The findings by a team of British and German archeologists have sparked debate among scientists over whether they provide sufficient evidence that homo sapiens could have traveled directly from Africa to Arabia.
The stone tools found in the archaeological site at Jebel Faya include basic hand axes, blades and scrapers, indicating that the user likely had a primitive level of skill, said the study published in the journal Science.
That would “imply that technological innovation was not necessary for early humans to migrate onto the Arabian Peninsula,” it said.
The team also examined climate and sea-level records for the region dating back 130,000 years and found that low sea levels meant the Bab al-Mandab strait that separates the Horn of Africa from the Arabian Peninsula would have been narrower and easier to cross.
Unlike the harsh desert conditions of today, the land would have been wetter and filled with more vegetation, lakes and rivers, making a journey by foot more feasible for early humans.
Using a technique called luminescence dating to determine the age of the toolkit, scientists believe it is between 100,000 and 125,000 years old, according to lead author Simon Armitage from Royal Holloway college, University of London.
Most other evidence has suggested modern humans left Africa around 60,000 years ago and made the trek along the Mediterranean Sea or the Arabian Coast, but some finds in recent years have suggested otherwise.
The journal Science noted that some early homo sapien skulls and tools have also been found in Israel and scientists have been able to estimate their age at 100,000 to 130,000 years old.
“At Jebel Faya, the ages reveal a fascinating picture in which modern humans migrated out of Africa much earlier than previously thought, helped by global fluctuations in sea-level and climate change in the Arabian Peninsula,” said Armitage.
The site, located about an hour’s drive from the city of Sharjah, is marked by a rock shelter at the edge of a mountain.
Previous artifacts uncovered in the area have been dated to the Iron, Bronze, and Neolithic periods as well as the Middle Paleolithic era, some 300,000 to 30,000 years ago.
But not all experts are convinced that the toolkit is what the authors believe it is.
“I’m totally unpersuaded,” said archaeologist Paul Mellars of the University of Cambridge.

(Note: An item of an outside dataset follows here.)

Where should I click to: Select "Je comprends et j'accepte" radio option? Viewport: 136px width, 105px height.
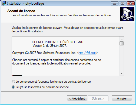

“There’s not a scrap of evidence here that these were made by modern humans, nor that they came from Africa,” he said. “Everything hinges on whether that material is explicitly African and I don’t see that.”

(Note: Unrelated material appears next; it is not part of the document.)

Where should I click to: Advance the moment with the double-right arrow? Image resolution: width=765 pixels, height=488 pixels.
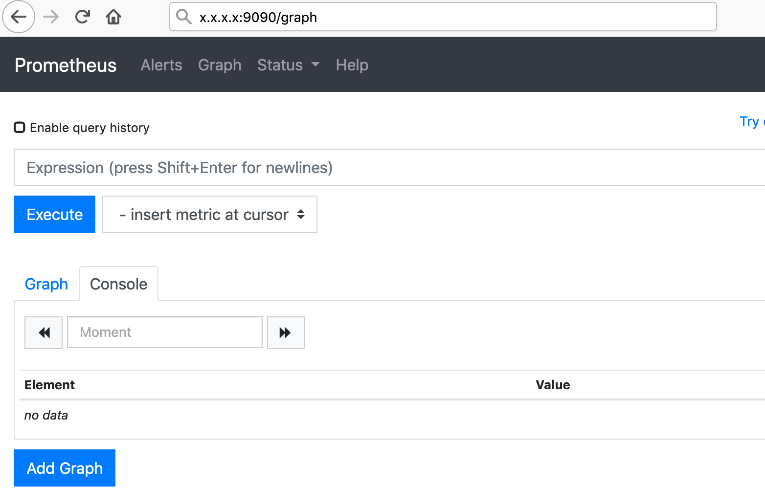click(x=286, y=333)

Study co-author Anthony Marks of Southern Methodist University in Dallas, Texas, said the tools were not the kind used by Neanderthals, who were not believed to have been in Arabia at the time.
“That makes the African origin likely by process of elimination,” he said.
The tools do not resemble artifacts found in Israel or tools from the same era in North Africa, suggesting there may have been multiple waves of migration from Africa and that these could have been made by homo sapiens who left East Africa, Marks said.
Archaeologist Mark Beech, a visiting fellow at the University of York, praised the paper but added: “One site does not confirm the out of Africa-via-Arabia hypothesis.”
The international team of researchers was headed by Hans-Peter Uerpmann from Eberhard Karls University in Tubingen, Germany.
Uerpmann agreed that more evidence, such as fossil bones, would be necessary “before we can be absolutely sure” the tools were made by homo sapiens.